Travelers who participate in the program can expect their checkpoint time to be halved, The Post reported. A recent time test showed 20 minutes versus 10 minutes at Dulles International near D.C.
The program started in October 2011 and allows those who are registered to keep their shoes and coats on and their laptops and liquids stowed, the story said. Further, they pass through metal detectors instead of the full-body screening machines.
Heightened security measures put into effect after 9/11 don’t apply to these special customers, who may participate in several ways, The Post reported.
Enrollment in Customs and Border Protection’s Global Entry program, active military service, frequent flier programs offered by airlines and a new TSA program to be unveiled by year’s end are routes to such preferred treatment.
The TSA is actively trying to expand PreCheck, The Post reported. More than 100 airports in 42 states and two territories and nine airlines are participating. The goal within just the next month is to have one quarter of all travelers in the faster security lanes.
“The more information you give us about yourself, the more likely you will be selected,” a TSA spokeswoman told The Post about impromptu PreCheck selection at check-in.
And there, quite literally, is the rub — or pat, as the case may be. To enroll in PreCheck, applicants must submit to fingerprint checks and supplemental interviews.
To be treated as humans instead of cattle loaded onto a truck, people must waive their human rights. They must willingly allow more of their privacy to be invaded by the government and its agents — in this case the airlines.
When the government practices natural selection, it never does so in a way that makes sense. Frequent fliers may be immune to extensive searches. What about flying often makes that person more stable than one who doesn’t? It would seem the reverse is true — flying often under these security measures would make a person more likely to tip over the edge of sanity.

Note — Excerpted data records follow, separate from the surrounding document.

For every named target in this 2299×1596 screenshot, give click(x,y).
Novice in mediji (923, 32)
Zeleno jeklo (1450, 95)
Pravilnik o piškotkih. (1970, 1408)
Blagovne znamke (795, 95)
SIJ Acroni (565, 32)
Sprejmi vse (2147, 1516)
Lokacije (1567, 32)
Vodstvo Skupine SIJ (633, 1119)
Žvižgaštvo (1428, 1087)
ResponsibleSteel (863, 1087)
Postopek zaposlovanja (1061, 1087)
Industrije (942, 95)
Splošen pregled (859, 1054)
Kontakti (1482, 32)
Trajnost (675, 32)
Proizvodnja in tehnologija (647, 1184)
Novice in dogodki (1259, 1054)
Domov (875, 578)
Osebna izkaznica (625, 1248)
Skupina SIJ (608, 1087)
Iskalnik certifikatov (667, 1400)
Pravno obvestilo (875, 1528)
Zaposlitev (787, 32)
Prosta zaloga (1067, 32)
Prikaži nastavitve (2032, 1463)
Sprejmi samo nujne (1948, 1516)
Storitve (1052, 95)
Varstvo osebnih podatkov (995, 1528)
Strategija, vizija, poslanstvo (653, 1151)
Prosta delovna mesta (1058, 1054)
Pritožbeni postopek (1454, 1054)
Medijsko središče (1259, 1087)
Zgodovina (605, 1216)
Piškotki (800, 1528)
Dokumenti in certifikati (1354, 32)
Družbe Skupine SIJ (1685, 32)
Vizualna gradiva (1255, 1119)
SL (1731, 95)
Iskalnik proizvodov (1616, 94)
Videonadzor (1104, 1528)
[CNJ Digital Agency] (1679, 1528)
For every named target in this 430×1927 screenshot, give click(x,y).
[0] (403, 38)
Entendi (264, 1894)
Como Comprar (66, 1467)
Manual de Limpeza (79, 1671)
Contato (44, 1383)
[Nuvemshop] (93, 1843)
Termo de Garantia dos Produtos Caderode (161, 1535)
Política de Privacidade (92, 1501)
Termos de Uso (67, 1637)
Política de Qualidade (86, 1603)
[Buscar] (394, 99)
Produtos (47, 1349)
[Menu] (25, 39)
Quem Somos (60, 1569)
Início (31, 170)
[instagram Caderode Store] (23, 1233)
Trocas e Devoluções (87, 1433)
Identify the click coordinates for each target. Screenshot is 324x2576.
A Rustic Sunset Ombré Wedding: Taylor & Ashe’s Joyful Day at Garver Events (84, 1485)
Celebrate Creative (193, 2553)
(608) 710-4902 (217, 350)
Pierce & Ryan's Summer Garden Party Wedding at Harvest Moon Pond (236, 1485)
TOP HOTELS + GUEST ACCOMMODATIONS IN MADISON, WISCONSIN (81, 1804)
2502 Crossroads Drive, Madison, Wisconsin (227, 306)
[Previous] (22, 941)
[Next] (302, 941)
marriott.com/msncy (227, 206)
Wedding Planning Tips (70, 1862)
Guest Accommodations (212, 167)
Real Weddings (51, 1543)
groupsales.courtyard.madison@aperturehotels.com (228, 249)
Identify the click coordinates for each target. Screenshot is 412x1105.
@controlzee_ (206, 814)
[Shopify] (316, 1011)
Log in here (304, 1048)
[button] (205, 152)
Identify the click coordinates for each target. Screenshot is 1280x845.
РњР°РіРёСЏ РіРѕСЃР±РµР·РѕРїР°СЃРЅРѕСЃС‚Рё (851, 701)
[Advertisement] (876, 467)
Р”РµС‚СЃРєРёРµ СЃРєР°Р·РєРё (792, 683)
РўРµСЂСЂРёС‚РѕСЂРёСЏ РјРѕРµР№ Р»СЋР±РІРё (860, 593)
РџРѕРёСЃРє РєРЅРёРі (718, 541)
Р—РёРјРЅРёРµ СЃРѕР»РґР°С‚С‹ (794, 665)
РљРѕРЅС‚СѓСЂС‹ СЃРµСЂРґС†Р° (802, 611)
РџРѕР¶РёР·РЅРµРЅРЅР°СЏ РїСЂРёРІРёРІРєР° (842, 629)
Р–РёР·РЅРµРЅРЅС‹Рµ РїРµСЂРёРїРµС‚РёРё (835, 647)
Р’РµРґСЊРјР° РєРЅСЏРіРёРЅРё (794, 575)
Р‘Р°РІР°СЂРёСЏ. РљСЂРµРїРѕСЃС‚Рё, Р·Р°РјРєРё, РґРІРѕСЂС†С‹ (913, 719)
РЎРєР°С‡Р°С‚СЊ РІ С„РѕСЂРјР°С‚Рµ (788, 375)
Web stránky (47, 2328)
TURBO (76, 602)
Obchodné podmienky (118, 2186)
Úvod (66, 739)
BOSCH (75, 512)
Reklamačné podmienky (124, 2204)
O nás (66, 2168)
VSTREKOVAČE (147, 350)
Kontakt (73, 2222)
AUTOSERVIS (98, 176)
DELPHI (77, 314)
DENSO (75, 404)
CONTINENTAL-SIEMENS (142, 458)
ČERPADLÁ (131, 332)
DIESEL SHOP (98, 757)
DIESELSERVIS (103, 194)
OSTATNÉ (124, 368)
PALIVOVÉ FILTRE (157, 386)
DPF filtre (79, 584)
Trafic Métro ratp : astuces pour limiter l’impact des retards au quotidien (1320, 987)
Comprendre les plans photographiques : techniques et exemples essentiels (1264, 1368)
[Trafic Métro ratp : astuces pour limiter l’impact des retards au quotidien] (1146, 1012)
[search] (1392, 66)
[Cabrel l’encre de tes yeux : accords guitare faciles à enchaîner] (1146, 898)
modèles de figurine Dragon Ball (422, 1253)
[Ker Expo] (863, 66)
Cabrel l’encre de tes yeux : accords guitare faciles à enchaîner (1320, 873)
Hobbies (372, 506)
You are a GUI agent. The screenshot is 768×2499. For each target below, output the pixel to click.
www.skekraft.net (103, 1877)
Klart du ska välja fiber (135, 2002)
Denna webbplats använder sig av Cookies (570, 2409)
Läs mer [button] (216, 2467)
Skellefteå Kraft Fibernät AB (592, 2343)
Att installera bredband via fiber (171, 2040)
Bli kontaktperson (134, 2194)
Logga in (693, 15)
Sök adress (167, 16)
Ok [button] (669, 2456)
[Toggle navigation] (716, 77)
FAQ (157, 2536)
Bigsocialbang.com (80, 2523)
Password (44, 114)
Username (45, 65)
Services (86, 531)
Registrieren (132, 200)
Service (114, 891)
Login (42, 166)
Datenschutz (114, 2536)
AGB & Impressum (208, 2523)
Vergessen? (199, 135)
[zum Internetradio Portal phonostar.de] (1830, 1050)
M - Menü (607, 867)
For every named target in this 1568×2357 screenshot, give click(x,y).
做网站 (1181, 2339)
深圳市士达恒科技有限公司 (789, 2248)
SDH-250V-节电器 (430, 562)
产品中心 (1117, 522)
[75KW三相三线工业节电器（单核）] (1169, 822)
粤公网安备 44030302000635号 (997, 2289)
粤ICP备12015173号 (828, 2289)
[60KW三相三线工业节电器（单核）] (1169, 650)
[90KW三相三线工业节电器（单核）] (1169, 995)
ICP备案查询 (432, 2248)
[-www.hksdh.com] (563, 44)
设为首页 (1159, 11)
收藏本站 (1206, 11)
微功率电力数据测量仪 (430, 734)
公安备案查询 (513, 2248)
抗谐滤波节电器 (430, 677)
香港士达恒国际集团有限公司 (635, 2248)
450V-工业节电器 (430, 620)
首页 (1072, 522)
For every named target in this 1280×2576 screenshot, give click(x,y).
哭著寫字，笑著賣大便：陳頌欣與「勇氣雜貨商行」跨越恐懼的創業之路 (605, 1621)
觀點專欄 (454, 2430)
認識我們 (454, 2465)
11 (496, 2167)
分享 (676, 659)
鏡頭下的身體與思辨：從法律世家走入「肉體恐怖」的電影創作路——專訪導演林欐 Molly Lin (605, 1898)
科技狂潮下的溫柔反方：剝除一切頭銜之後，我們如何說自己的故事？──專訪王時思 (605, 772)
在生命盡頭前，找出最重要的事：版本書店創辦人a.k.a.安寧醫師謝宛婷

God bless the folks who serve in our military, but sewing a flag patch onto their shirt sleeves makes them no more mentally stable than someone wearing a Hell’s Angels patch. Take, for example, the Fort Hood psychologist who opened fire on post.
And so it goes … and goes … and goes. Americans give up more and more of their privacy for convenience, believing that the government can be trusted to do the right thing with it and that the government is infallible in its exercise of these powers.
I don’t, and I won’t. I don’t like disrobing in public any more than anyone else, but if some can get preferred treatment, all should be able to. Until that happens in a way that doesn’t invade the privacy of the masses, I’ll keep showing the world my holey socks and bargain underwear.
It’s the principle of the thing even when I have to drink the water.